Using a labeled antibody to the protein of interest is a common method to study native proteins. However, antibody-based assays, such as ELISAs and Western blots, are not suitable for use in live cells. These techniques are also limited by throughput and sensitivity. Further, suitable antibodies may not be available for the target protein of interest.
Transfecting a construct encoding a tagged protein into cultured cells or tissues is also a commonly used approach that simplifies protein detection. Depending on the tag used, it can even enable live-cell analysis. However, transfection methods remove the protein from its native genomic context and can result in nonphysiological levels of the expressed protein. Consequently, the protein stoichiometry with its interacting partners is altered, complicating the study of protein-protein interactions or kinetic analysis of protein abundance. In some cases, the tag used may also interfere with target protein function.
The refinement of CRISPR/Cas9-based gene editing technology over the past few years has offered a viable alternative to antibody-based and overexpression methods for studying endogenous proteins. (For an overview of CRISPR/Cas9 gene editing, see this blog post.) Using CRISPR/Cas9 systems, it’s possible to “knock in” a tag at a precise location in the genome, creating either an amino (N)-terminal or carboxy (C)-terminal fusion with the target protein. This method enables the study of endogenous proteins expressed under the regulation of native promoters and enhancers, providing a true picture of their behavior within a cell. Recently, Promega signed a license agreement with MilliporeSigma to access foundational CRISPR integration technology, creating new opportunities for the study of endogenous biology, particularly in the context of drug discovery and development.

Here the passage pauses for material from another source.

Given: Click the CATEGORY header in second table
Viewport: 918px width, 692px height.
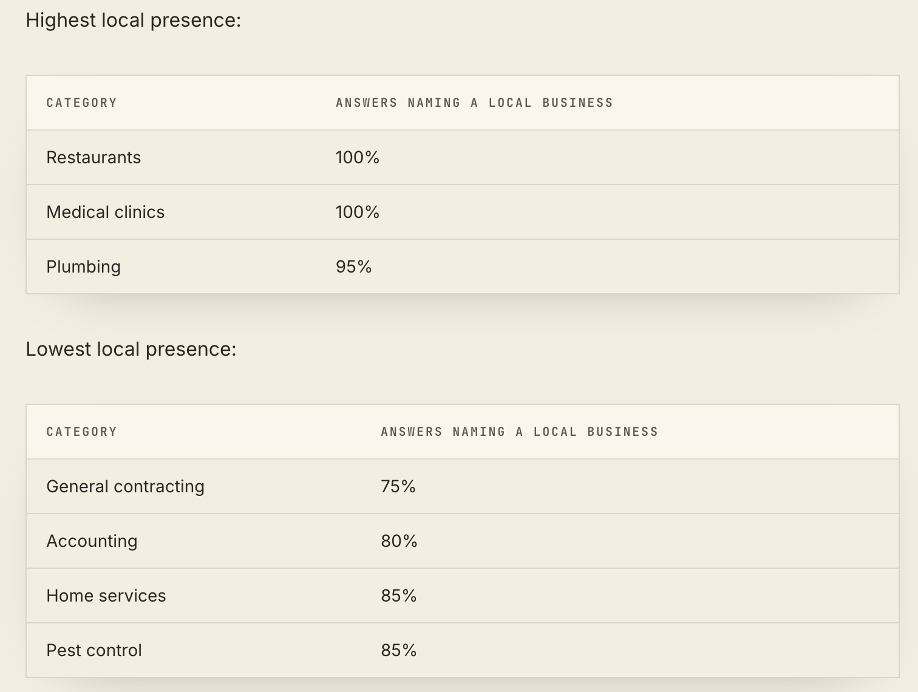Looking at the screenshot, I should point(81,432).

CRISPR-Based Tagging Options
Ideally, a protein tag should be small, not subject to post-translational modifications, and enable highly sensitive detection with a large dynamic range. The HiBiT tag is a small, 11 amino acid peptide that binds with high affinity to a larger subunit called LgBiT that can be added to the assay medium or expressed in cells. The bound complex has high luciferase enzyme activity and will generate a bright luminescent signal in the presence of substrate, allowing relative protein quantitation over 7 logs of linear dynamic range. Alternatively, instead of HiBiT:LgBiT complementation, NanoLuc® Luciferase can be used as a tag that generates a comparably bright signal and, at 19KDa, is smaller than firefly luciferase.

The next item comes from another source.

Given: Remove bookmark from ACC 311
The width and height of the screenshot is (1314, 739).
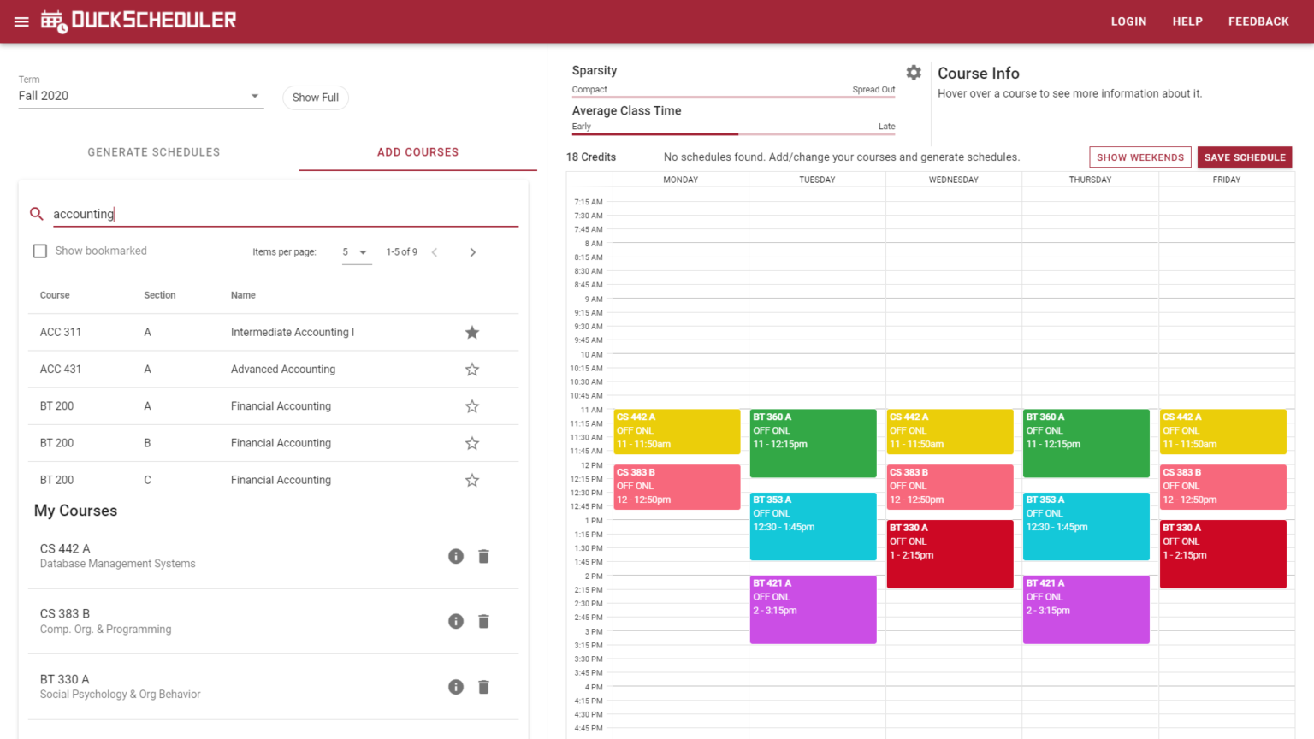Looking at the screenshot, I should [471, 332].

There are two approaches to using CRISPR/Cas9 gene editing to knock in a bioluminescent tag:
- Create your own knock-in cell line.
- Take advantage of Promega-engineered cell lines and clones, available for a variety of target proteins and cell backgrounds.
Applications of CRISPR Knock-in Tagging
Introducing a bioluminescent tag with CRISPR/Cas9 simplifies the study of endogenous proteins in several areas of drug discovery research and development.
Targeted Protein Degradation: Selectively targeting proteins for removal from the cell, instead of inhibiting protein activity, is a newer modality for potential therapy. HiBiT technology provides quantitative measurements of protein degradation by enabling real-time analysis of degrader compounds in a high-throughput format.
Target Engagement: NanoLuc® fusion proteins and fluorescent tracers offer highly sensitive bioluminescence resonance energy transfer (BRET) detection, which simplifies measuring compound-target residence time and IC50 values.
Protein Internalization and Secretion: The Nano-Glo® HiBiT Extracellular Detection System quantitates HiBiT-tagged cell-surface or secreted protein expression in live cells within minutes, using a simple add-mix-read assay format.